News & Views

Opinion / Deep dive

by Kristina Dimitrova

Mermaids might be my spirit creatures but, alas, this piece is not about them. It’s about everything that surrounds them, by which I mean: Blue Oceans.

In case you’ve been living under a rock (or under the sea) since 2005, in business, the term coined by INSEAD strategy professors W. Chan Kim and Renée Mauborgne, refers to moving from crowded and competitive markets (red oceans) into new, unexplored territories (blue oceans).

Blue Ocean Strategy – Kim and Mauborgne’s 2005 book – has become one of the most essential strategy reads ever written, selling more than 3.6 million copies in 44 languages.
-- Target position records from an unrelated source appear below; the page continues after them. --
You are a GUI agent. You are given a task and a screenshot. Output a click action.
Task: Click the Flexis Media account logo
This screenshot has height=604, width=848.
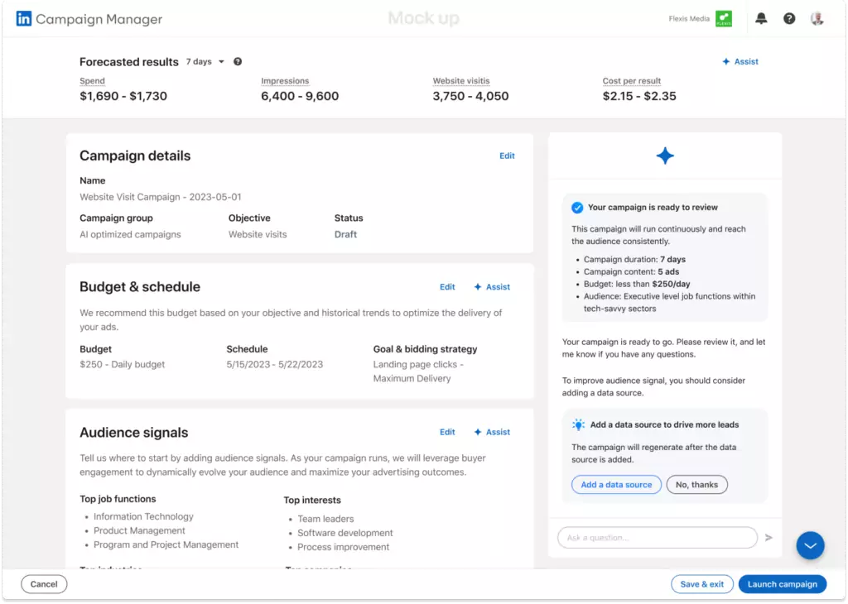724,18
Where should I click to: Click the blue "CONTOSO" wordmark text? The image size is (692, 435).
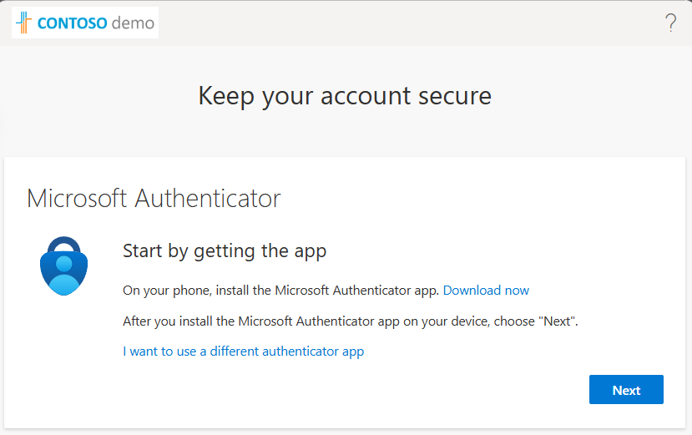coord(73,23)
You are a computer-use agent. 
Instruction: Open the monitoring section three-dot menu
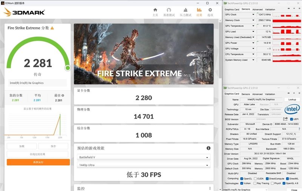click(210, 188)
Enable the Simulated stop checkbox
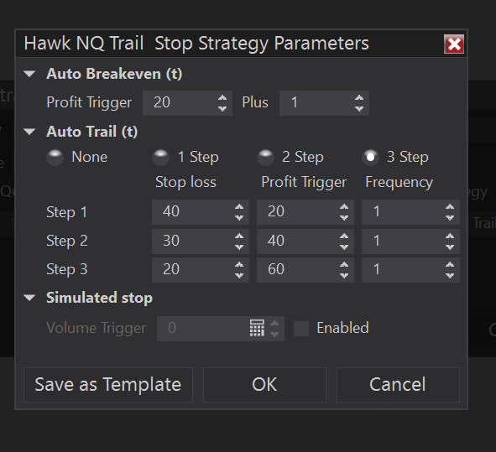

For the upcoming issue of Contagious magazine, I interviewed the authors about their follow-up, Blue Ocean Shift, which provides a step-by-step guide on identifying new growth opportunities and making competition irrelevant.

Even though businesses see the value of blue oceans, ‘companies are finding it difficult to move from red to blue oceans because market creation has traditionally been associated with entrepreneurs and trial-and-error process. That places it outside the comfort zone of most managers’, Kim told me. ‘Operating in red oceans is what managers are conditioned to, so it seems less risky to operate in the known existing market space than to explore the unknown. On the other hand, a blue ocean denotes the wider and deeper potential of market space but does not exist currently. It therefore appears to be high risk and marked by uncertainty.’ This gives a false sense of security. Operating in familiar existing territories might appear safer, but it could become impossible when the competition is unbearable.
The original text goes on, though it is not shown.